Sierra Madre Wisteria or The Wistaria Vine is a flowering Wisteria vine shown at the annual Wistaria Festival in Sierra Madre, California. The Wistaria Vine in 1990 was declared by the Guinness Book of World Records to be the largest blossoming plant in the world. The Wistaria vine is named after physician Caspar Wistar (1761–1818) by botanist Thomas Nuttall (1786–1859). The general name for the plant is spelled Wisteria. This single wisteria vine covers over an acre. The Wistaria Vine has over 1.5 million blossoms and weighs over 250 tons.

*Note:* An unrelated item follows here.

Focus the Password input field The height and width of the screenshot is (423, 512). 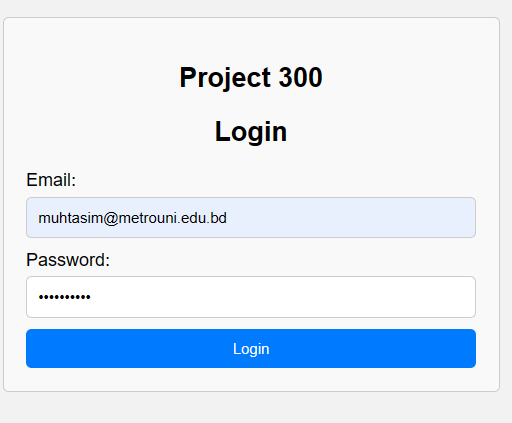point(251,297)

The plant is on private land and open to the public once a year during the Wistaria Festival.

==History==
The vine was planted in 1894 by Mrs. William (Alice) Brugman. Brugman purchased the vine from the old Wilson nursery, in Monrovia, for seventy-five cents in a 1-gallon bucket. The vine's trunk is now over a meter in diameter. The lavender flowers have a sweet fragrance. Mrs. Brugman sold the home and the vine to Henry and Estelle Fennell in 1912. The Fennells promoted the vine's growth, building arbors and trellises to keep it off the ground. The vine is on the alluvial plain of the San Gabriel Mountains, with a good water source and drainage. The vine grew onto the house. From 1894 to 1930, the Pacific Electric's Sierra Madre Line street cars bought visitors from around greater Los Angeles to Wistaria Festival. The weight of the vine later collapsed the roof. A new house was built north of the vine. In 1936, the Fennells sold the house and vine to Carrie Ida Lawless. Lawless built new arbors and trellises to keep the vine off the ground and the house. Lawless died in 1942, and her nephew Bruce McGill inherited the house and vine. McGill worked with the Sierra Madre Garden Club in care of the vine. The original lot was subdivided in 1961, so the vine is now on two adjoining properties. Due to the vine's status, the vine is now maintained by experts from universities and local horticulturists.
 The Sierra Madre Wisteria is one of the Seven Horticultural Wonders of the World.

==Wistaria Festival==
Sierra Madre is known for its annual Wistaria Festival normally held in March. Wistaria Festival showcases the Chinese wisteria (Wisteria sinensis). The Wistaria Vine currently spans two backyards in Sierra Madre. In addition to the annual tour of The Wistaria Vine, the city hosts an artisan's arts and craft festival. Wistaria Festival also has live music at Sierra Madre Memorial Park, with food trucks. The vine is in bloom for March to mid-April. The Wistaria is on the City of Sierra Madre's Flag designed in 2005 with the San Gabriel Mountains, the 1896 Old North Church and the 1974 Bell Tower in Kersting Court.